Problem to work on: Count the lines in the entries below that contain the word "Find", treating uppercase and lowercase as different. Reply with the number alone.

**** The data ****

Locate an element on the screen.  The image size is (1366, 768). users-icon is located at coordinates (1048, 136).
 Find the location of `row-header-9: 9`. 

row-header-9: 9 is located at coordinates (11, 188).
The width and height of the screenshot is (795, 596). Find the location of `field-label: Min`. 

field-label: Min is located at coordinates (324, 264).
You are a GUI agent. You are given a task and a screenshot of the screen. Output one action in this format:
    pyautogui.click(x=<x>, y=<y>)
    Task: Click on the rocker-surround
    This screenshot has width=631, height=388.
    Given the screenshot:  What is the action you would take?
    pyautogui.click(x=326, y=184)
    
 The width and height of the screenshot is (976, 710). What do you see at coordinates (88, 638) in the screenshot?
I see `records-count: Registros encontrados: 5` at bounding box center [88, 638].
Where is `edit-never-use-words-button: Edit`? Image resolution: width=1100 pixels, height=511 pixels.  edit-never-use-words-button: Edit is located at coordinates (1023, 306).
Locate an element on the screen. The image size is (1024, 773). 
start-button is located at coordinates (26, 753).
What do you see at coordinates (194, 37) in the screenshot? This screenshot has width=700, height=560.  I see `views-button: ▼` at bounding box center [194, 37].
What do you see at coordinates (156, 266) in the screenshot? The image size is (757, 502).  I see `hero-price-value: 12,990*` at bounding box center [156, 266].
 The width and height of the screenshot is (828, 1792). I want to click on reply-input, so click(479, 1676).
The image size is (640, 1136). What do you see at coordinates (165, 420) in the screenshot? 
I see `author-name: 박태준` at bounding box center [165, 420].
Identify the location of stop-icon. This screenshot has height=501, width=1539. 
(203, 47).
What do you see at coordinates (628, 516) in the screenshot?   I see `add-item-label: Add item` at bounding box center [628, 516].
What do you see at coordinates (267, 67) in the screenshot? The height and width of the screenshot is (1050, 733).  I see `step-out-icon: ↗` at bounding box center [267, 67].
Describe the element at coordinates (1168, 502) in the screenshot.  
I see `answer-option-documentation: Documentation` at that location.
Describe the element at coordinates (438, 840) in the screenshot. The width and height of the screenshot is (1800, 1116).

****

Response for this exercise: 2